▶ _Quoted passage_
┏━━

- GIFTS OF REAL ESTATE, APPRECIATED PROPERTY, AND TANGIBLE PERSONAL PROPERTY If a Donor has various forms of property which have appreciated in value over the Donor’s cost basis, and this property is donated to St. Thomas Church, the property can usually be liquidated by the Church free of the imposition of any capital gains tax which would have been generated if the Donor had sold the property. Moreover, the Donor ordinarily will be entitled to take a charitable income tax deduction for federal income tax purposes in the amount of the full fair market value of the property at the date of gift.
- LIFE INSURANCE POLICIES AND RETIREMENT ACCOUNTS
- LIFE INSURANCE
Many people who are no longer youngsters have life insurance policies which they no longer need to protect their families, and indeed, many of them have forgotten they own them and they no longer count on the policies to protect their families after their demise. In fact, many of these policies are fully “paid up” and the Donor can maintain the policies without any cash outlay each year for premiums. These are perfect candidates for planned gifts to the Church. Owners of such policies can simply designate St. Thomas Church as beneficiary of the proceeds of the policies on the Donor’s death – the Donor will not get an immediate income tax deduction, but the Donor’s estate will not have to pay any estate or inheritance tax on the policy proceeds. An even better technique is for the Donor to transfer ownership of the policy to St. Thomas, which in turn the Church can name itself beneficiary, and decide whether to keep the policy in force and collect the death benefit at the Donor’s death, or to cash in the policy and receive the cash surrender value. The Donor will be entitled to a charitable income tax deduction for the cash surrender value at the time of the transfer of the policy to the Church.

┗━━

▶ _Data shown_

┏━━

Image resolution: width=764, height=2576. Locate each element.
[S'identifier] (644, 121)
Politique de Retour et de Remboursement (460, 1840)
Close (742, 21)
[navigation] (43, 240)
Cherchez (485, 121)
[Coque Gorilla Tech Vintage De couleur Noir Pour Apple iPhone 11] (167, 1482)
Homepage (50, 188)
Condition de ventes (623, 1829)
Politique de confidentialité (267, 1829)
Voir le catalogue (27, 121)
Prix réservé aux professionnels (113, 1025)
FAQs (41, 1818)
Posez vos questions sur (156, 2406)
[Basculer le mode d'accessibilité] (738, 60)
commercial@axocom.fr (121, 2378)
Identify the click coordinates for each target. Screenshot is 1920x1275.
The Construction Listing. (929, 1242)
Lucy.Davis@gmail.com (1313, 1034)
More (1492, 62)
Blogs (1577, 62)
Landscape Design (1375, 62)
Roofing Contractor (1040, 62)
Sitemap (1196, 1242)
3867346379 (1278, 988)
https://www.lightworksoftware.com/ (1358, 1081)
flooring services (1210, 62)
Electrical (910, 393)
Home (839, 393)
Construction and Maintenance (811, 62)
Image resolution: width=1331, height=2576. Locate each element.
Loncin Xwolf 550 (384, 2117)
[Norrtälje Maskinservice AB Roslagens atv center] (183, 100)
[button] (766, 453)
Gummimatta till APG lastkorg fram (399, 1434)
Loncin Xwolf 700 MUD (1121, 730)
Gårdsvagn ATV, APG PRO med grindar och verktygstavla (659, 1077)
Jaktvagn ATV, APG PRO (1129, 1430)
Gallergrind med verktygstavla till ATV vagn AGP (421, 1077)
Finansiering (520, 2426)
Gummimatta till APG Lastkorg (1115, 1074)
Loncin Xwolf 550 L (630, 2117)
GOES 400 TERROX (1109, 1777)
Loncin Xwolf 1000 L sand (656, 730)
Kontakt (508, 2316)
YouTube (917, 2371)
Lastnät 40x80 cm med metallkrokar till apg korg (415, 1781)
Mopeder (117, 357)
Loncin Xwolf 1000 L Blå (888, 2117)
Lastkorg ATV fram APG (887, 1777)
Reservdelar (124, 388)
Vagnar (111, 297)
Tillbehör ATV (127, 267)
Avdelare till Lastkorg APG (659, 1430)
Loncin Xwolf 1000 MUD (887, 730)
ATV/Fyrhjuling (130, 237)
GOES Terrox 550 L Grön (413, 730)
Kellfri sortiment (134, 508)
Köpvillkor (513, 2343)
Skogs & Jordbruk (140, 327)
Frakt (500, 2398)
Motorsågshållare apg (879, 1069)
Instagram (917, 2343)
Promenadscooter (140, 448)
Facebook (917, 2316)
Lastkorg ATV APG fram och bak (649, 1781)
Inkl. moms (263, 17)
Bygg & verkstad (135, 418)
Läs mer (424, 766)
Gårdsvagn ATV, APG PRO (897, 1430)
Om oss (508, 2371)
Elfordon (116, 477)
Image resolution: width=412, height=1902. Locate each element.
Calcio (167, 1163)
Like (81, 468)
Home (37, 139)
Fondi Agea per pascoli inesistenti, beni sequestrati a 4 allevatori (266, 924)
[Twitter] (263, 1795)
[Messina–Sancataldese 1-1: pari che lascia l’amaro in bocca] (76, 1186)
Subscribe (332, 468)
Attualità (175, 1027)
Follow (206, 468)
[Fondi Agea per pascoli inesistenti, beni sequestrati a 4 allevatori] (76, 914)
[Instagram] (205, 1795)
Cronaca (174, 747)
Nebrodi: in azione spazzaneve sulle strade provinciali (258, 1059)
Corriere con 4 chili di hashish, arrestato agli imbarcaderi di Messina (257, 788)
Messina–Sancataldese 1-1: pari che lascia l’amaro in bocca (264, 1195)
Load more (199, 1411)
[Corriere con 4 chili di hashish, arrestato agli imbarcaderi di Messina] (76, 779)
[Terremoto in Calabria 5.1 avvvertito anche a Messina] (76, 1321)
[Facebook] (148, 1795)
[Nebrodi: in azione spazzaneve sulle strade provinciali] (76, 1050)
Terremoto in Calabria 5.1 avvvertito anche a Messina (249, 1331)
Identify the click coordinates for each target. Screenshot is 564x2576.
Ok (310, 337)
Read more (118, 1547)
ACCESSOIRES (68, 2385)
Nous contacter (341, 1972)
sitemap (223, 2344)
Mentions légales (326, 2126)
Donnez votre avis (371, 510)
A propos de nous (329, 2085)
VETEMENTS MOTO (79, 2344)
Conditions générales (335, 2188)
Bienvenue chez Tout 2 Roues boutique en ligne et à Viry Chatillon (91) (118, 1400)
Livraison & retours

┗━━

▶ _Directions for this task_
In the text on gifts to St. Thomas Church, what deduction is the Donor entitled to when transferring ownership of a life insurance policy to the Church?

▶ _Solution_
A charitable income tax deduction for the cash surrender value at the time the policy is transferred to the Church.